What do you do when a sentence ends with a factorial?

The manual of style of the AMS advises:

Each mathematics equation reads as a clause or sentence and is punctuated accordingly. Authors, however, sometimes leave displayed math unpunctuated. Insert commas and periods as needed so that the equation(s), the preceding text, and the following text together read grammatically. Follow CMS, sections 12.18–12.20, for punctuating mathematical expressions and elided lists, operators, and relations.

This implies that you can choose.

I never punctuate displayed math. The capitalization, or lack of it, of the next line, the vertical spacing, and the indentation are punctuation enough.
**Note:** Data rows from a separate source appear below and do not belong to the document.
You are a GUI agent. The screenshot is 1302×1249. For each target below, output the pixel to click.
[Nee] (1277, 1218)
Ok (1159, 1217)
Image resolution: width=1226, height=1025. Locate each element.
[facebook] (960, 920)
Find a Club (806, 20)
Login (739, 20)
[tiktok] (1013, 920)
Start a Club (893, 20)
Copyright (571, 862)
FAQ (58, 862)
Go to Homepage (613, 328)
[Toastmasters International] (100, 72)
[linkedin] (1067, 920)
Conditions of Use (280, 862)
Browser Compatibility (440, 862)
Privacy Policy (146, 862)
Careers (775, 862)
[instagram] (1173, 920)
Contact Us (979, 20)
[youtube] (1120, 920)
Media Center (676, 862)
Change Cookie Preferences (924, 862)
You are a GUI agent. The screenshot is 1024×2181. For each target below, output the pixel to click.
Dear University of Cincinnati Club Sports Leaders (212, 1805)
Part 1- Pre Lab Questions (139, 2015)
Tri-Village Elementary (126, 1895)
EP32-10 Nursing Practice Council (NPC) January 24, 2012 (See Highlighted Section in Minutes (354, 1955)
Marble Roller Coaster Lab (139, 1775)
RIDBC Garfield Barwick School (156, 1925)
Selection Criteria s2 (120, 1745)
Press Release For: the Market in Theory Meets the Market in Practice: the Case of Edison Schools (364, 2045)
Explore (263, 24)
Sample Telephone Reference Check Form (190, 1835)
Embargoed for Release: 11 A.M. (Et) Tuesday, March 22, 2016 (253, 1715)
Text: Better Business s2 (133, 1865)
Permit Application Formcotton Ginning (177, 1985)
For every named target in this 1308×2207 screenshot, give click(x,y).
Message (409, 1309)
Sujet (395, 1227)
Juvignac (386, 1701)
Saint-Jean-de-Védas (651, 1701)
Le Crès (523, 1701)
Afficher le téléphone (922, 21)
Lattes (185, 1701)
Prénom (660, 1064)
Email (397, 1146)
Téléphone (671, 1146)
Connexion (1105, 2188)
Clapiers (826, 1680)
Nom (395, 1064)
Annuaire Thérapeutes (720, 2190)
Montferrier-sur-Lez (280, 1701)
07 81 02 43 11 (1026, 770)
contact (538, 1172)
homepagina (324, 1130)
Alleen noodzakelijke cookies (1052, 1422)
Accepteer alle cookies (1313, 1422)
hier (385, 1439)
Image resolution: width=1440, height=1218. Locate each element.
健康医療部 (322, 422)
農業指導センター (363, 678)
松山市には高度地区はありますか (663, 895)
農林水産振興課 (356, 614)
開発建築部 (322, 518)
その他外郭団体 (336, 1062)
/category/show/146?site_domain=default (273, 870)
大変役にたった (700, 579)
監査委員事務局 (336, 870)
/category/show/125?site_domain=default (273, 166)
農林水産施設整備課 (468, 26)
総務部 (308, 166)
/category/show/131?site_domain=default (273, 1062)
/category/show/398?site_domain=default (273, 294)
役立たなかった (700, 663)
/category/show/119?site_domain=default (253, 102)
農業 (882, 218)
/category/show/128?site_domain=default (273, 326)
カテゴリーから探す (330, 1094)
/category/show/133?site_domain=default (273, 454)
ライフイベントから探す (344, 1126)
I would use a period after an inline equation, specially after a factorial, otherwise it is ambiguous if the sentence is an exclamation or an equation involving factorial.


If every sentence is required to end with a punctuation mark (which is reasonable), then IMO it's better to punctuate to avoid ambiguity.

With this convention, the sentence

The answer is 5!

is exclamatory.

Note that the above convention is especially important when posing a question involving a factorial expression:

Is the answer 5!?

The only potential headache is something like:

The answer is 5!!

But, with the above convention in mind, the meaning is clear: the writer is excited that the answer is 5!.


The accepted answer is wrong in that "This implies that you can choose". That is only true if you have an editor that corrects your choice of not punctuating your displayed equations. This is what the AMS Style Guide means with its formulation. It states in Section 12.1 that "Many authors do not punctuate series of equations even if their text punctuation is acceptable. We edit to include this punctuation."

Mathematical expressions, including displayed equations, are treated as phrases or sentences and are punctuated accordingly. (See for example Section 12.7 of the AMS Style Guide.)